Saturday, September 04, 2010

Data duplication at Mendeley

Earlier this year I gave Mendeley a try, after having been a happy JabRef user, unhappy Connotea user (main problem was that any URI can be bookmarked, not just papers, so very noisy), happy CiteULike user (and still am). But the client did not bring me what I needed, and I canceled my account again.

Since then, Mendeley has undergone a transformation, and there is talk about OpenSourcing the client (or not), Open Data, and an Open Standard API. But, importantly, I no longer need the client and can do everything in the browser.
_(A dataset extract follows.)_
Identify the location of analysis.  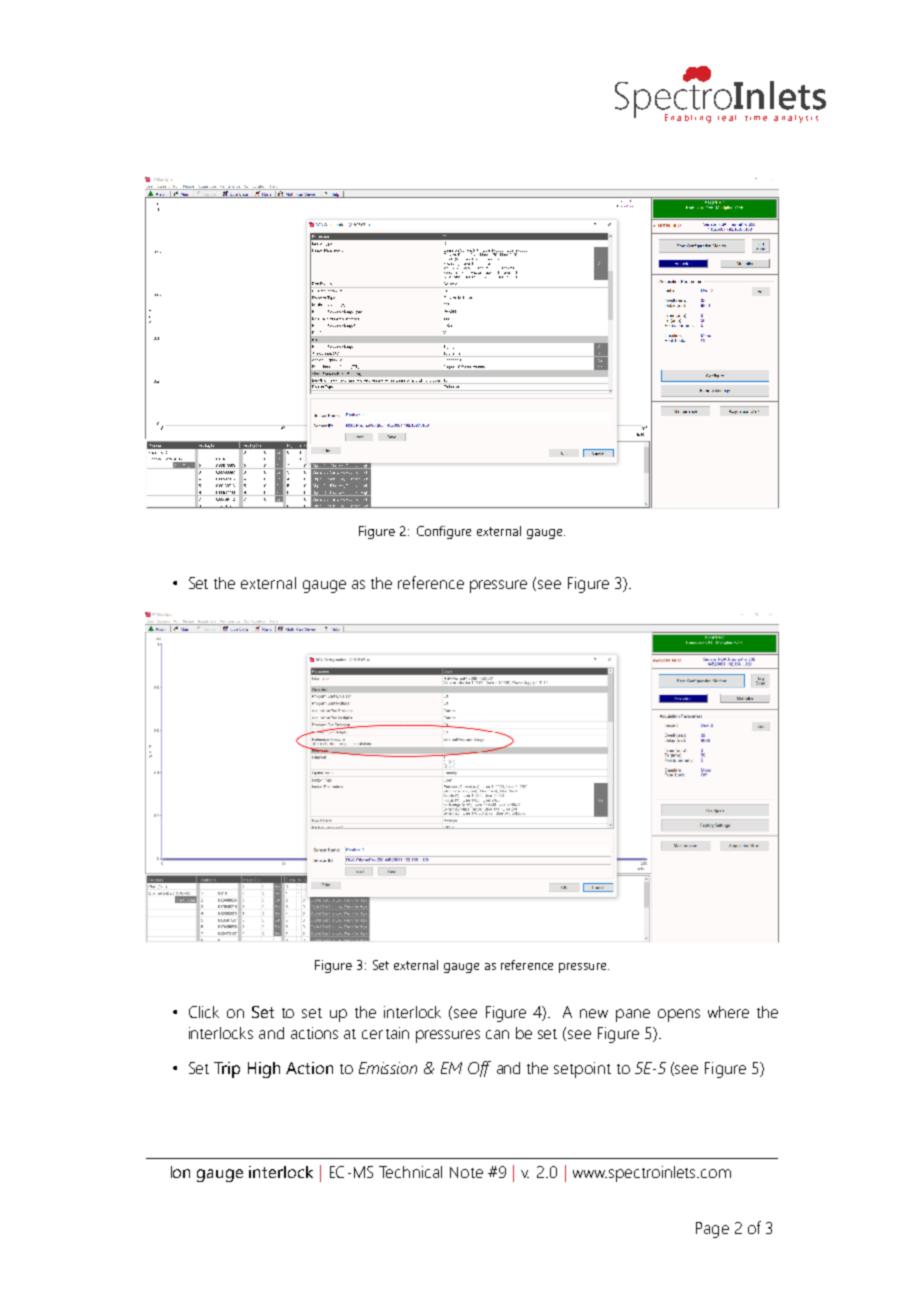
(796, 119).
Moreover, Mendeley has momentum and is starting to provide interesting apps around the API, such as And since being a scientist is playing the publishing game, one just must add once papers to these systems, just advertise them:

This brings us to problem #1: author identity, which is a general problem and addressed by projects like ORCID. So, besides the page shown above, I have a second page under an entry with just my first name.

But, as the title of the post suggests, Mendeley suffers from a second problem, which was recently brought up by Duncan in his How many unique papers are there in Mendeley? post. Mendeley, apparently, claims 36M papers, but the number of unique papers is much smaller, as detailedly outline by Duncan. Mr. Gunn replied that [d]uplicates are understandably enriched among the popular papers, such as yours, and it’s harder to go from 6 duplicates to 1 canonical document than from 2 to one, because the variability is higher (see this comment), but I do not buy that.
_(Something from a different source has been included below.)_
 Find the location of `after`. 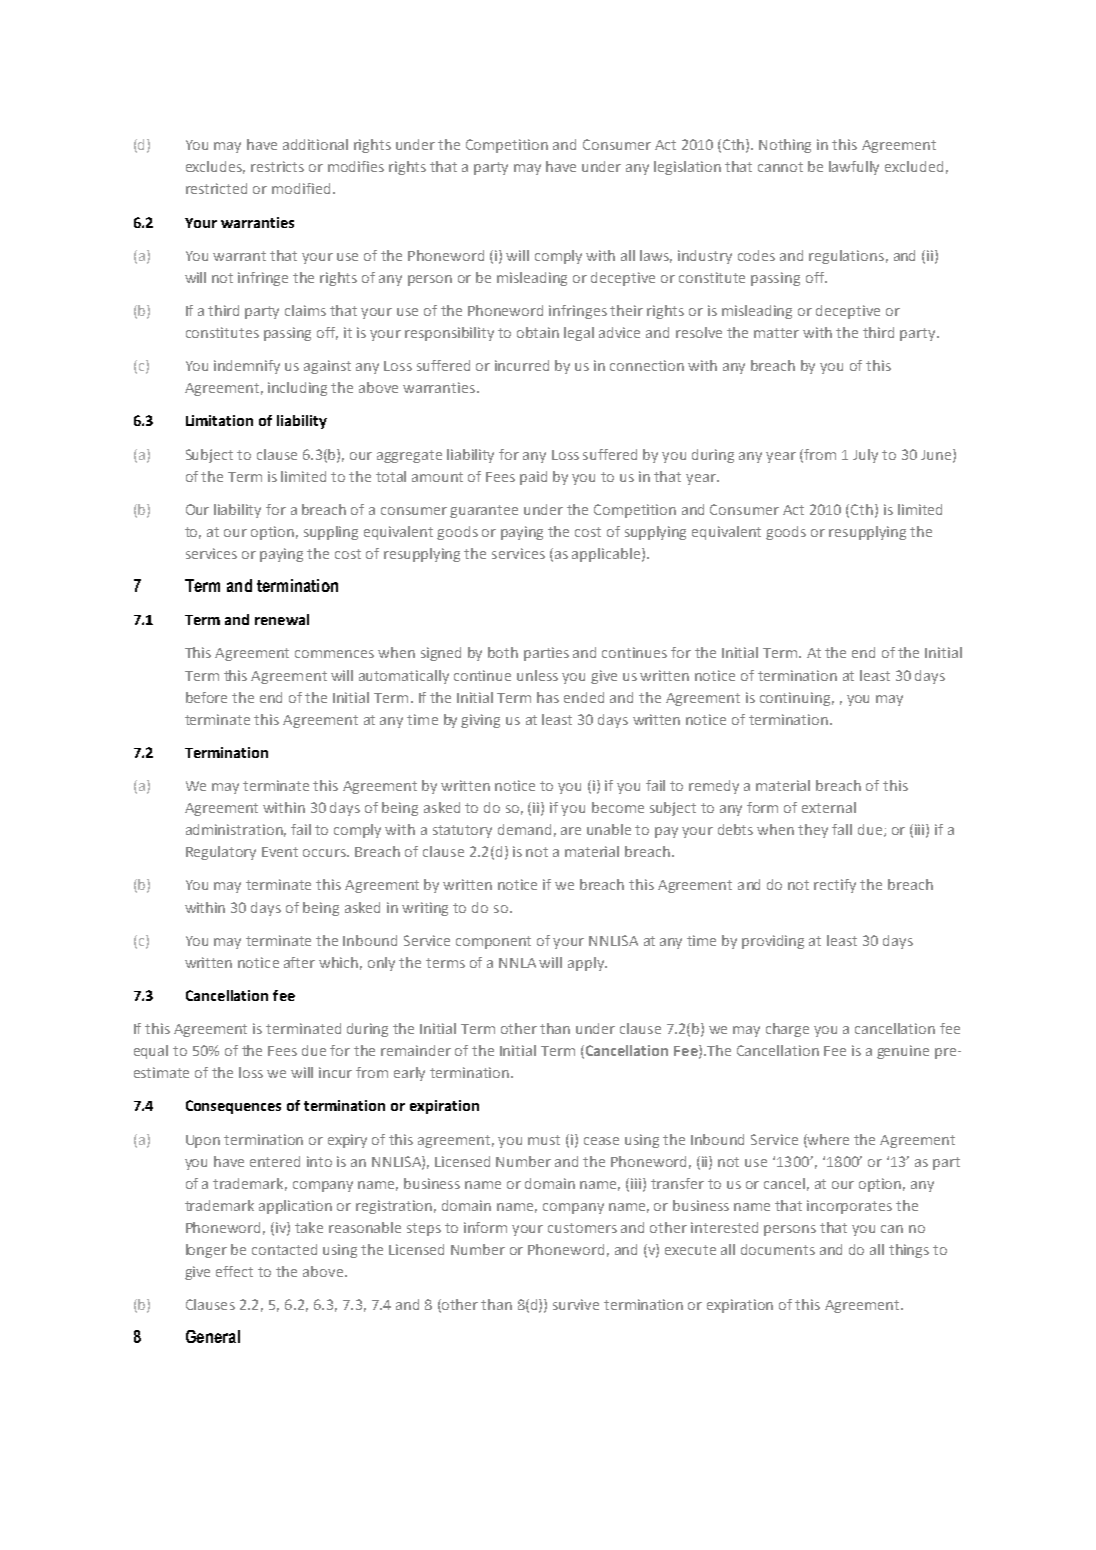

I replied in the blog about that claim and also made a suggestion: this dereplication should really be a crowd-sourcing event, but I found it impossible to find a place to report duplication, so I had to use a message to support form and a uninformative category Other. If I was working in Mendeley, I would make this reporting a key technology behind their dereplication efforts.

Anyway, the duplication goes deep, very deep into the long tail. And really, my papers are fairly well received in general (many of my papers in BMC journals are 'Highly Accessed'; I did request some distinction there, using the StackOverflow gold, silver, bronze system), but incomparable with the highly bookmarked papers in Mendeley. I know this is probably not something Mendeley likes to hear, but the paper duplication goes deep, very deep too: a majority of my papers show duplicates. A semi-exhaustive scan showed me duplication for the XMPP paper (here and here), the Blue Obelisk paper (here, here, and here; yes, three copies), the CDK-Taverna paper (here and here), the Bioclipse 2 paper (here and here), the userscripts paper (here and here), the CDK I paper (here and here), and the CDK II paper (here and here).

Hopefully, by the time you read this post, at least some above the above links no longer work. In that respect, I would also like to request URIs based on the DOI instead.